Multilevel bridge assessment based on InSAR data

Abstract

In the Netherlands, there is a significant backlog of infrastructure maintenance and deferred projects, exacerbated by the increasing demand for infrastructure renovation funds due to bridges reaching the end of their life cycles. Monitoring and assessing bridges typically involve visual inspections, which are subjective, expensive, and time-consuming. Remote sensing techniques, particularly Multi-Temporal Interferometric Synthetic Aperture Radar (MT-InSAR), offer a quick and objective solution for monitoring and analysis. MT-InSAR shows promise for low-cost, network-wide continuous structural monitoring. However, there is no defined assessment method with specific damage indicators linked to bridge failures that can be applied to various types of bridges.
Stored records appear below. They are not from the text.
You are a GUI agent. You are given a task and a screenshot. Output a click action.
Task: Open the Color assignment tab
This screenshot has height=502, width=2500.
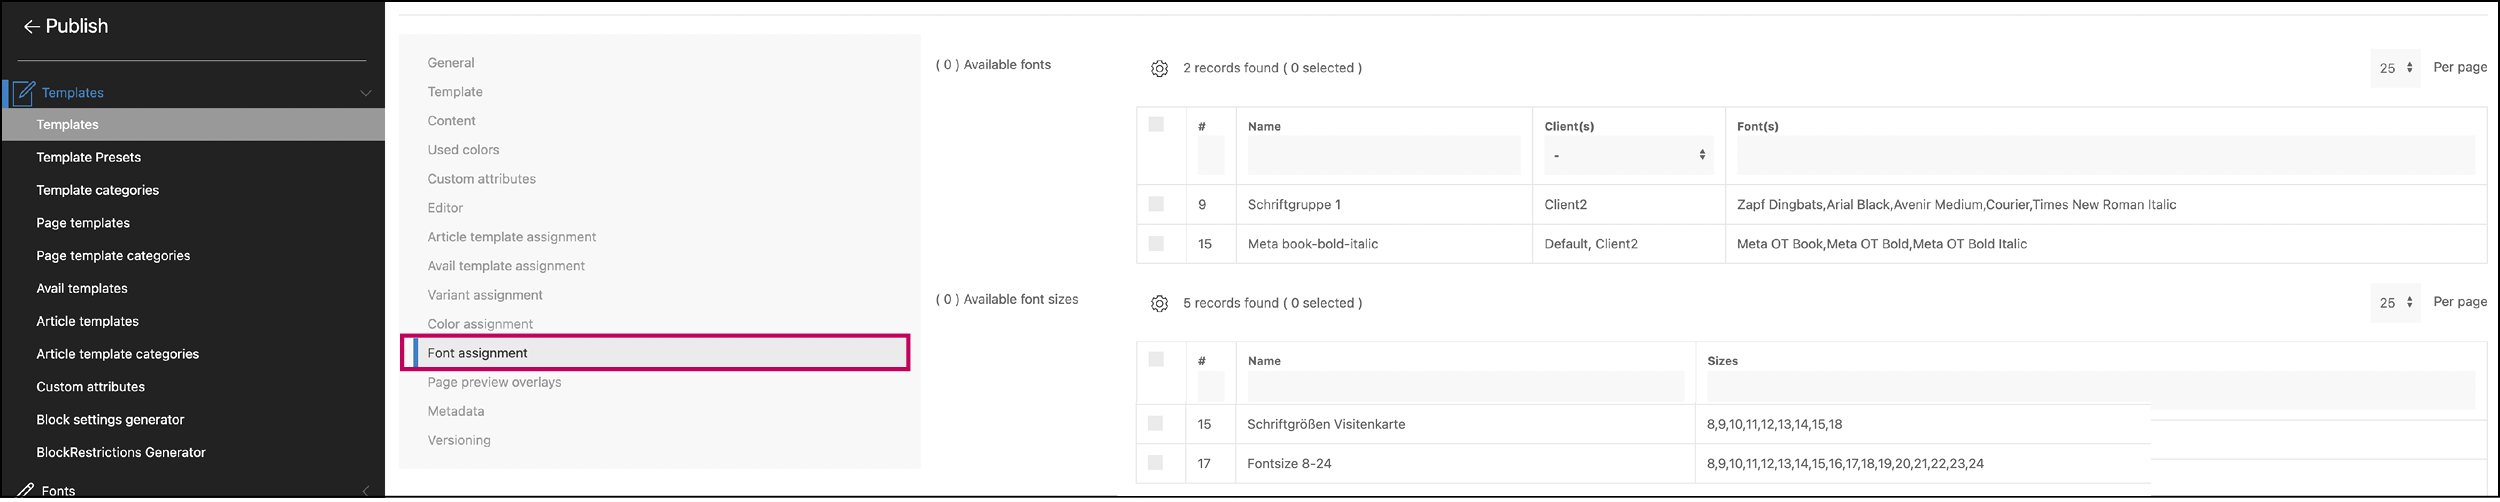point(480,324)
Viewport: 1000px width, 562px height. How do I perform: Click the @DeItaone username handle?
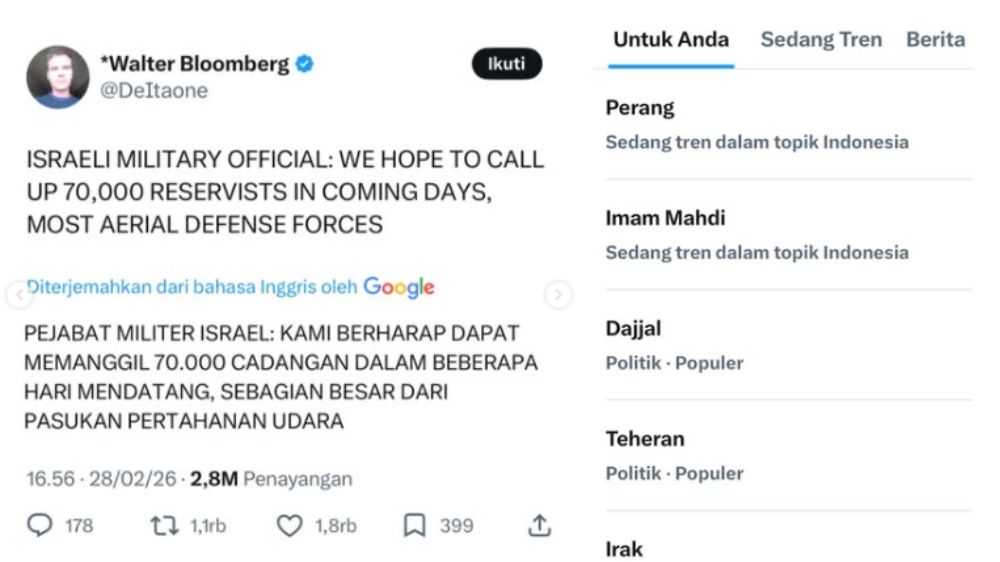(x=154, y=91)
This thesis presents a weighted multilevel assessment method using MT-InSAR techniques. In the first level, four damage indicators (DIs) are proposed and analyzed on a point spatial scale: velocity DI, relative velocity DI, six-month velocity DI, and deviation from mean time series DI. In the second level, three DIs are proposed and analyzed on a grid cell spatial scale: velocity DI, relative velocity DI, and mean cumulative displacement DI. In the final level, two DIs are proposed and analyzed along the length of the bridge: largest differential displacement DI and deflection ratio DI. This method is applied to two bridges, each facing distinct issues: settlement and fatigue. The main findings demonstrate that the proposed damage indicators can be effectively utilized in the assessment system to qualitative rate the two case studies. The assessments reveal slow downward movements and large localized upward movements, which characterize the distinct underlying issues. The capabilities of the assessment method show promise for simultaneously evaluating various types of bridge. Additionally, it was found that imposing a coherence (quality) constraint on the MT-InSAR data is not advisable, as it may filter out the most critical data. Furthermore, the data indicates a potential seasonal unwrapping error, significantly affecting the analysis. The proposed method confirms the potential capabilities of MT-InSAR techniques in bridge assessment and suggests that this approach could serve as a foundation for network-level bridge assessments in the future, contributing to a much-needed early warning system.